• WORK INSTRUCTION:
Retype, word for word, every line of the records below starting at the one that contains "Vedi Dove Siamo (1346, 1294)" and ending at the one that contains "Marchi Trattati (928, 1111)"; include both of those lines and nothing more.
────
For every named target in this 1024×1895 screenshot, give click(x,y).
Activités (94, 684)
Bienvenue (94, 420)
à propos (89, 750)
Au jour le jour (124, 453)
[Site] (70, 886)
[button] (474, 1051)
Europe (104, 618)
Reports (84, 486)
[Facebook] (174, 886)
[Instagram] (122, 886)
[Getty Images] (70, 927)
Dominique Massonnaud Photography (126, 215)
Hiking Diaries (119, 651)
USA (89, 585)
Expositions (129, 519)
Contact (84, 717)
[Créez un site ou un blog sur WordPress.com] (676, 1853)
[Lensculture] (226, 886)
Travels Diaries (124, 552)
────
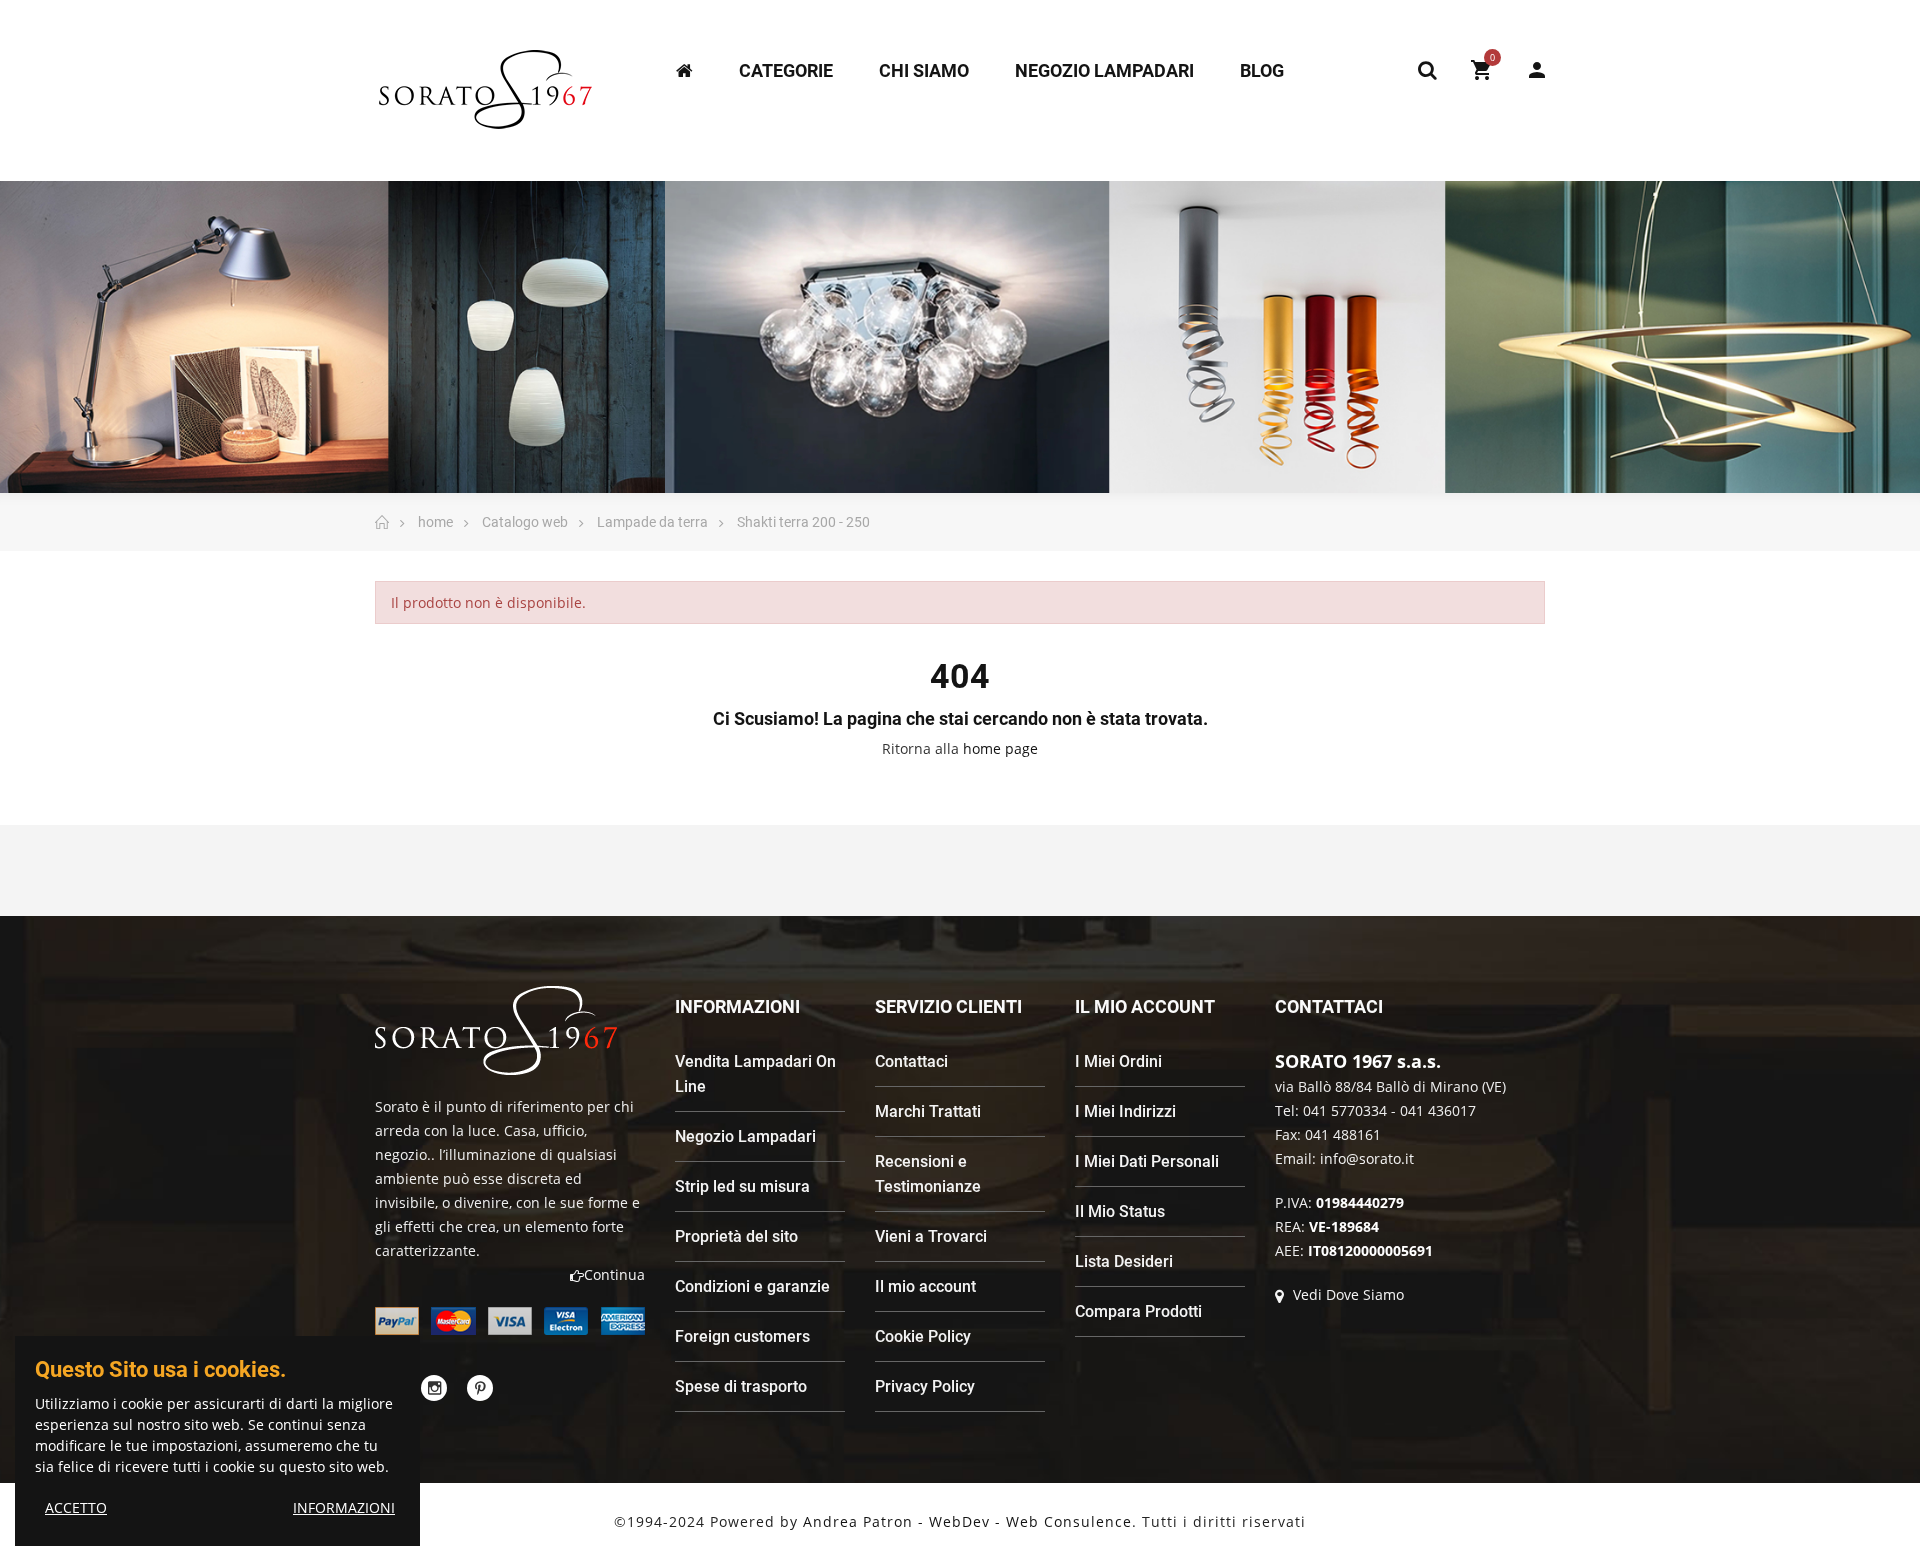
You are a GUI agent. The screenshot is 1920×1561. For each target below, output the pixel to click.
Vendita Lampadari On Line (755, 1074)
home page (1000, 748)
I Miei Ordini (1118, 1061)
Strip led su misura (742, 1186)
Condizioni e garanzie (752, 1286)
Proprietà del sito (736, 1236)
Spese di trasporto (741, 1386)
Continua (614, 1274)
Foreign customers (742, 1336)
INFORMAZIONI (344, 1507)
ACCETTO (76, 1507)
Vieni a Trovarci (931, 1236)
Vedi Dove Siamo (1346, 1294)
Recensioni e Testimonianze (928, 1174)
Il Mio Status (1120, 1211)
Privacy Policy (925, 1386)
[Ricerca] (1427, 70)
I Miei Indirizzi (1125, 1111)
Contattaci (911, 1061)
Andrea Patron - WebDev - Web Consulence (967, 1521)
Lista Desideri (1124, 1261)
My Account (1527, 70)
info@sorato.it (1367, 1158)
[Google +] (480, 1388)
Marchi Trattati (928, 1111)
────
• WRITTEN REPLY:
Vedi Dove Siamo (1346, 1294)
Recensioni e Testimonianze (928, 1174)
Il Mio Status (1120, 1211)
Privacy Policy (925, 1386)
[Ricerca] (1427, 70)
I Miei Indirizzi (1125, 1111)
Contattaci (911, 1061)
Andrea Patron - WebDev - Web Consulence (967, 1521)
Lista Desideri (1124, 1261)
My Account (1527, 70)
info@sorato.it (1367, 1158)
[Google +] (480, 1388)
Marchi Trattati (928, 1111)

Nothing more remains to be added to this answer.